3.2. Het Hof heeft omtrent de vordering van de benadeelde partij het volgende overwogen en beslist:
"Vorderingen tot schadevergoeding [slachtoffer 8], [slachtoffer 9], [slachtoffer 10], [slachtoffer 3], [slachtoffer 5], [slachtoffer 7], [slachtoffer 6], [slachtoffer 4] en [slachtoffer 1]
Voorts hebben zich in het onderhavige strafproces de hiervoor vermelde negen benadeelde partijen gevoegd. Als schriftelijk gemachtigde van de benadeelde partijen heeft mr. A.H. Westendorp, advocaat te 's-Gravenhage, vorderingen ingediend tot vergoeding van geleden materiële en immateriële schade als gevolg van het aan de verdachte onder 3 primair, tweede cumulatief/alternatief tenlastegelegde.
Dit betreffen de hierna genoemde bedragen:
(...)
[slachtoffer 1] € 6500,00
Voorts heeft [slachtoffer 1] op het voegingsformulier in hoger beroep geen bedrag aangegeven, daarom gaat het hof ervan uit dat in hoger beroep slechts het in eerste aanleg toegewezen bedrag van € 2.000,- aan de orde is.
(...)
De vordering van [slachtoffer 1] zal worden toegewezen tot een bedrag van € 2.000,-, omdat hij door meerdere mensen is omringd en daarbij met knuppels en stokken is geslagen."
3.3. Art. 421, tweede en derde lid, Sv luidt:
"2. Heeft de voeging in eerste aanleg plaats gehad, dan duurt zij, voor zover de gevorderde schadevergoeding is toegewezen, van rechtswege voort in hoger beroep.
3. Voor zover de gevorderde schadevergoeding niet is toegewezen kan de benadeelde partij zich binnen de grenzen van haar eerste vordering in hoger beroep voegen. De artikelen 51b tot en met 51f zijn van overeenkomstige toepassing, met dien verstande dat voor de ingevolge artikel 51b vereiste opgave kan worden volstaan met een verwijzing naar de opgave van de eerste vordering, indien deze ongewijzigd is gebleven."

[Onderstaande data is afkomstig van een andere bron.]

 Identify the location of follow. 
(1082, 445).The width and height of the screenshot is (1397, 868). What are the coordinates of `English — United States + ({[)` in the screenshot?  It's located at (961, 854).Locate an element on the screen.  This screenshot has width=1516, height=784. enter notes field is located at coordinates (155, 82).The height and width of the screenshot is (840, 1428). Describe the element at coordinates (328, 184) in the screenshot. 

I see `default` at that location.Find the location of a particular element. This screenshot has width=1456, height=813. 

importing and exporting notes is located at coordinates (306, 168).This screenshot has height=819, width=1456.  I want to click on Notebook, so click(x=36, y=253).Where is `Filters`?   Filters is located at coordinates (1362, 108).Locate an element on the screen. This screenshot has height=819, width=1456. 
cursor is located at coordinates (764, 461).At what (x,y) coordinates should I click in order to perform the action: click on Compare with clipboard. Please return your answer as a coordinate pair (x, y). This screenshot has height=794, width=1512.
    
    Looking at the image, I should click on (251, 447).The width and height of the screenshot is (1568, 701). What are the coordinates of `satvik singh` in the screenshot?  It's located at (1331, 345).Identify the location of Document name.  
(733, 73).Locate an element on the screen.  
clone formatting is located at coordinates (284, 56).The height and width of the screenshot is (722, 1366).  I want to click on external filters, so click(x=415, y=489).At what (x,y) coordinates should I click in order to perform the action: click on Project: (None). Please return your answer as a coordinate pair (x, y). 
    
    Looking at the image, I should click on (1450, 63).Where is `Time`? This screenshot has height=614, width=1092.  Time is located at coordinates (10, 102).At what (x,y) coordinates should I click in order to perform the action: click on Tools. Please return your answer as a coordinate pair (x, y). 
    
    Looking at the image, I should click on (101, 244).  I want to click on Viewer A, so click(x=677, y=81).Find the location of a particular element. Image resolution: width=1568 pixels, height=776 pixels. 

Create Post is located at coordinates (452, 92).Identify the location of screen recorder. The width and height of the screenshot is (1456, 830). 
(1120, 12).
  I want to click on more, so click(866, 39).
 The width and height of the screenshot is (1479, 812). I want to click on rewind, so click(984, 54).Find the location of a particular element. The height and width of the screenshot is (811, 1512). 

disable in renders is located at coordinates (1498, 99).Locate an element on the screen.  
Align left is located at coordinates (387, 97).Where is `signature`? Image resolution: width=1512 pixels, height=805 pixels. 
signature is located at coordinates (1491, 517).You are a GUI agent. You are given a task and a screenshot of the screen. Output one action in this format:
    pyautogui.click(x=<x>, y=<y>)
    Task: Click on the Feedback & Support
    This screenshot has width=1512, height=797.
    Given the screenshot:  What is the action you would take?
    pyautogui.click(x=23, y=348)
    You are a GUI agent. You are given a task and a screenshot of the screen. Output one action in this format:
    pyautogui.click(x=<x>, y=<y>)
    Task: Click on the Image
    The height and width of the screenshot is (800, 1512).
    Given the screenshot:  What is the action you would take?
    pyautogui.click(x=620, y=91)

3.4. Uit 's Hofs overwegingen kan niet anders volgen dan dat de benadeelde partij [slachtoffer 1] zich (ook) in hoger beroep heeft gevoegd. Mede in het licht van het bepaalde in art. 421, tweede en derde lid, Sv is niet zonder meer begrijpelijk dat het Hof op grond van de enkele omstandigheid dat op het desbetreffende voegingsformulier in hoger beroep geen bedrag is ingevuld, heeft geoordeeld dat "slechts het in eerste aanleg toegewezen bedrag van € 2.000,- aan de orde is".
3.5. Het middel slaagt.
4. Slotsom
Nu de Hoge Raad geen grond aanwezig oordeelt waarop de bestreden uitspraak ambtshalve zou behoren te worden vernietigd, brengt hetgeen hiervoor is overwogen mee dat als volgt moet worden beslist.
5. Beslissing
De Hoge Raad:
vernietigt de bestreden uitspraak maar uitsluitend wat betreft de beslissing op de vordering van de benadeelde partij [slachtoffer 1] en de ten behoeve van hem aan de verdachte opgelegde schadevergoedingsmaatregel;
wijst de zaak terug naar het Gerechtshof te 's-Gravenhage, opdat de zaak in zoverre op het bestaande hoger beroep opnieuw wordt berecht en afgedaan;
verwerpt het beroep voor het overige.
Dit arrest is gewezen door de vice-president F.H. Koster als voorzitter, en de raadsheren J.P. Balkema en W.M.E. Thomassen, in bijzijn van de waarnemend griffier J.D.M. Hart, en uitgesproken op 7 juli 2009.